» Task objective
A word-for-word copy of the entries is the goal; leave out the pictures.

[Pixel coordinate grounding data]

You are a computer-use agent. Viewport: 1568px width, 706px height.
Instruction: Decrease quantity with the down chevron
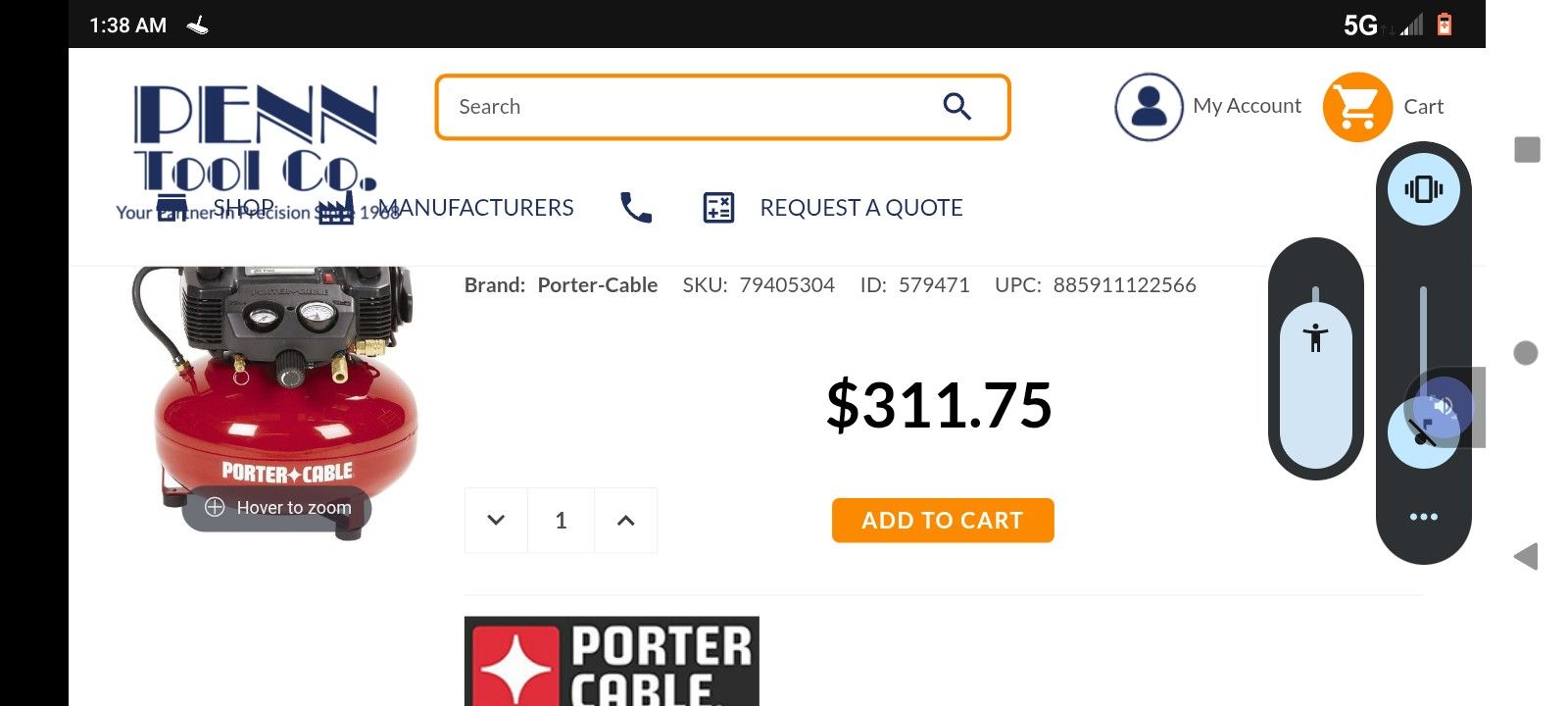(x=496, y=521)
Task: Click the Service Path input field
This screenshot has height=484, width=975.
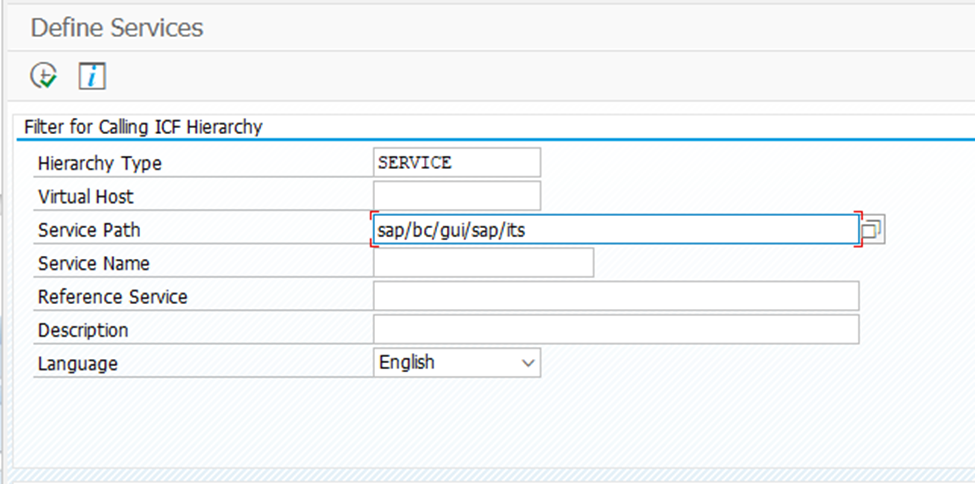Action: coord(614,230)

» Output
You are a computer-use agent. Viewport: 1568px width, 706px height.
Instruction: Decrease quantity with the down chevron
(x=496, y=521)
Task: Click the Service Path input field
This screenshot has height=484, width=975.
Action: coord(614,230)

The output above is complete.